**Exercise:** Gather every line below that contains the string "point" and copy each one in full. Case counts.

Recorded data
┄┄┄┄┄┄┄┄┄┄
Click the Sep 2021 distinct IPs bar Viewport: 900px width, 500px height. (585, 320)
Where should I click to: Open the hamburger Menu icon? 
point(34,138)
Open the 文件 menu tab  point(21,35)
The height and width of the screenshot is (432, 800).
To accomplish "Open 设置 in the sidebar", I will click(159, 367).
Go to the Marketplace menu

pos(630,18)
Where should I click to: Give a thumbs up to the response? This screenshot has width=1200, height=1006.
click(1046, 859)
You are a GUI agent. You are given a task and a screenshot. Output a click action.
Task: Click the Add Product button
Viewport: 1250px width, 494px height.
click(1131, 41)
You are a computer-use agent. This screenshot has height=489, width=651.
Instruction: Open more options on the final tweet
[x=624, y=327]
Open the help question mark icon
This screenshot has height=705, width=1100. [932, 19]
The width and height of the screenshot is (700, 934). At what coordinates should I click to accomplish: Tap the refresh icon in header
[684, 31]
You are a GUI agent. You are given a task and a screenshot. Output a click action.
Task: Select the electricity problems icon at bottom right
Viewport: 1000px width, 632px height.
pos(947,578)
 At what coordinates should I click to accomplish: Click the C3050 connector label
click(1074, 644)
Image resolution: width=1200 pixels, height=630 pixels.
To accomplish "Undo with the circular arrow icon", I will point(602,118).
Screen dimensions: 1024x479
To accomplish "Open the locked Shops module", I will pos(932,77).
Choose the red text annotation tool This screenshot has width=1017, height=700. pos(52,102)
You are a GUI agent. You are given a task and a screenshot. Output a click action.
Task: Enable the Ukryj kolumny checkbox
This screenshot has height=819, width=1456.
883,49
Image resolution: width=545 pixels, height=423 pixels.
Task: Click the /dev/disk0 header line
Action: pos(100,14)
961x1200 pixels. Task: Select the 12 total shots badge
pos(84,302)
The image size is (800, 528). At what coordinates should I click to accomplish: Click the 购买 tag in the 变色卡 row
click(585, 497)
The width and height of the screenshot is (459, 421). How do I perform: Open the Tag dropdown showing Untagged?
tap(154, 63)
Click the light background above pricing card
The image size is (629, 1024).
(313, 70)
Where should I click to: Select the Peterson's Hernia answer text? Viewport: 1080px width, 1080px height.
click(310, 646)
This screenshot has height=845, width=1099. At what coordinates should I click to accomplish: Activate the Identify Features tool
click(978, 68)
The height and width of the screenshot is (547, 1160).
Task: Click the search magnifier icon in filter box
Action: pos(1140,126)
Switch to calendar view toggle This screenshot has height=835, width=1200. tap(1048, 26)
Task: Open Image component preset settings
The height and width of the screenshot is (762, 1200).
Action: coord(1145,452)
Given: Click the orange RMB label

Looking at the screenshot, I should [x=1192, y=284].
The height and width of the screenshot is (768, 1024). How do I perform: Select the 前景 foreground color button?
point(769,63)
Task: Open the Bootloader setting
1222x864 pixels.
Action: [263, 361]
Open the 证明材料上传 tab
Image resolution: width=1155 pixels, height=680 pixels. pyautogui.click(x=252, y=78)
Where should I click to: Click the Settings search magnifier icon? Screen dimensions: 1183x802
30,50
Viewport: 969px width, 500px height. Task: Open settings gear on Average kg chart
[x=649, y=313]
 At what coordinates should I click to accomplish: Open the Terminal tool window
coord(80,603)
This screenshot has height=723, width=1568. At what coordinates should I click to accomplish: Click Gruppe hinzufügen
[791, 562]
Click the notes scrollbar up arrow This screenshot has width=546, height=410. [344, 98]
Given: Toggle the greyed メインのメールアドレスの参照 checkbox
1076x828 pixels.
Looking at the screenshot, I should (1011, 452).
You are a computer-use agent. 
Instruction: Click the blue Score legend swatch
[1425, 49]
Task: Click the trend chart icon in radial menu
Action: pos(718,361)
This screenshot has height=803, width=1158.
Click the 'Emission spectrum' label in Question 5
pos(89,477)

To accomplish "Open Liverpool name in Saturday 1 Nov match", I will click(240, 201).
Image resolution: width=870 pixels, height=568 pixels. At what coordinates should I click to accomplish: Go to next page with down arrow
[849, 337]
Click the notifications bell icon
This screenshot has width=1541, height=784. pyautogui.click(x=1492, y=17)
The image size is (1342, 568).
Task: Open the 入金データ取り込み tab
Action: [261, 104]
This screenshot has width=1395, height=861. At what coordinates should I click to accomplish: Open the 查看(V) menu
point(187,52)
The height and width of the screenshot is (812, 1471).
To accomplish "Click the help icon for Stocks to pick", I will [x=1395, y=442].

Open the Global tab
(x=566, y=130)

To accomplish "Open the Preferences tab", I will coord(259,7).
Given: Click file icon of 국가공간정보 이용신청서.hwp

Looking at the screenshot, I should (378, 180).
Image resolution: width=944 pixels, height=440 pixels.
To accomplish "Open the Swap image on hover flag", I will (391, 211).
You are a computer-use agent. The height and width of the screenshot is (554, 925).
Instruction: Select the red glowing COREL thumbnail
┄┄┄┄┄┄┄┄┄┄
**Answer to the exercise:**
point(34,138)
Open the 文件 menu tab  point(21,35)
To accomplish "Undo with the circular arrow icon", I will point(602,118).
point(769,63)
point(187,52)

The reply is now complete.